What is required
Read through the lines below for the string "computer" and copy each one that has it.

Excerpts from a dataset:
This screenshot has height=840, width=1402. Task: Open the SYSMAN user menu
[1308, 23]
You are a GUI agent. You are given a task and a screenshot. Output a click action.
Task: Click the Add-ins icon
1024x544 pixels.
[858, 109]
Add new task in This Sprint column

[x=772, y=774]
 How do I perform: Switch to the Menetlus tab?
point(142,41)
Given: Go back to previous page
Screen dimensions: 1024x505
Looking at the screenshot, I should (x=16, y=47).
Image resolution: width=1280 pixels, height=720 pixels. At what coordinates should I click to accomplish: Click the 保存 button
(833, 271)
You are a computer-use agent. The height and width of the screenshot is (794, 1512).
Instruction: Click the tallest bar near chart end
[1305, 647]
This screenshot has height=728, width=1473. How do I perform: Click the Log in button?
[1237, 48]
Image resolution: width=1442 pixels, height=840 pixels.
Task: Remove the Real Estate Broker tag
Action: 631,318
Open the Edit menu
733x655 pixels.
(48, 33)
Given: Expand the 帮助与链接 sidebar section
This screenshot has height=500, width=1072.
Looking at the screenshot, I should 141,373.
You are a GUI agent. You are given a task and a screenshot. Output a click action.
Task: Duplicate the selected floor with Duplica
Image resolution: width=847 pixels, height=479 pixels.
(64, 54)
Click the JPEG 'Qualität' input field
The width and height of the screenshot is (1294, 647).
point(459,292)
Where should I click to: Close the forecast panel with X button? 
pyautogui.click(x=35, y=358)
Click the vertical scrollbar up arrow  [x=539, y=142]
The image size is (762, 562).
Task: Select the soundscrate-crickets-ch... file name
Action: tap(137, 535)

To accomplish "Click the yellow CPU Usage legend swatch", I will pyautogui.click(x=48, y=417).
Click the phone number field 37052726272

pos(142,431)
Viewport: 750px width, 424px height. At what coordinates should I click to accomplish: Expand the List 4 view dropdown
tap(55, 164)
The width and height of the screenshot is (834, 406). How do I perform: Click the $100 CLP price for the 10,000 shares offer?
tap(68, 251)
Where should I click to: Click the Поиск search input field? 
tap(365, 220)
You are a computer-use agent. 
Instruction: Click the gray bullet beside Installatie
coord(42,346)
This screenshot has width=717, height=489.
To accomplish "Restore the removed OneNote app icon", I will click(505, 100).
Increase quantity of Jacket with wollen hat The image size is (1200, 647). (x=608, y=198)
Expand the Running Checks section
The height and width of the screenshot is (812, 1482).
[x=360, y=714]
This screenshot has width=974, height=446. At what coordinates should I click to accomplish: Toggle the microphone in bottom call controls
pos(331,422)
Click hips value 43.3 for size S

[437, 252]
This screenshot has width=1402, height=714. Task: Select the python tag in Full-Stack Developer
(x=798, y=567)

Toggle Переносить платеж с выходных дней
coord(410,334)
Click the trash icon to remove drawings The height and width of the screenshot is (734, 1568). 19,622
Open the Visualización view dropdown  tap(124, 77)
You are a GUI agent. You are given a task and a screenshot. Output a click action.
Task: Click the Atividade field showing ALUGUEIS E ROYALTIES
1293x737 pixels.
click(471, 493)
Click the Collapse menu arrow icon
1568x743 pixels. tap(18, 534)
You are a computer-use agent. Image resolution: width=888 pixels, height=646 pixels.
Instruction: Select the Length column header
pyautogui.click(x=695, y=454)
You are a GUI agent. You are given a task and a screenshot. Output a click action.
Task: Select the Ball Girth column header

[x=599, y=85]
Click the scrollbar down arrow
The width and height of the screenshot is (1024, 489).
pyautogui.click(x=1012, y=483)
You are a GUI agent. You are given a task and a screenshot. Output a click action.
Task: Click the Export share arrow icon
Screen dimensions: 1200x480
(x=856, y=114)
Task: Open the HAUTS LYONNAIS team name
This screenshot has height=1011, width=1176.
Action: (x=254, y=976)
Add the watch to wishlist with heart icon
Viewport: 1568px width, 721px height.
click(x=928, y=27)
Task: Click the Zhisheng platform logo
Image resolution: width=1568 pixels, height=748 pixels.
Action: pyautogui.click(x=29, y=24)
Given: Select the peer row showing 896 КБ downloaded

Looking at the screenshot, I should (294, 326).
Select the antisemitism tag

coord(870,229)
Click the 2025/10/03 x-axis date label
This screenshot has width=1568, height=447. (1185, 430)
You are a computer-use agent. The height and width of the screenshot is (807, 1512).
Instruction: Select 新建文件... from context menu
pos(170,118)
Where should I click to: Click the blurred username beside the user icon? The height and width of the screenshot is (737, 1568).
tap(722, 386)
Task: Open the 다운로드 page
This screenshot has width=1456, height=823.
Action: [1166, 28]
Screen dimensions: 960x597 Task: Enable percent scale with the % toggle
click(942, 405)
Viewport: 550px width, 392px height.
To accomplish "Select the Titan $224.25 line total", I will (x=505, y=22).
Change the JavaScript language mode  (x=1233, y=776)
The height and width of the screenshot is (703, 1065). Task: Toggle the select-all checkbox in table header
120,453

Result
You are a computer-use agent. The height and width of the screenshot is (794, 1512).
You are a computer-use agent. 
You are a computer-use agent. Image resolution: width=888 pixels, height=646 pixels.
You are a computer-use agent. The height and width of the screenshot is (807, 1512).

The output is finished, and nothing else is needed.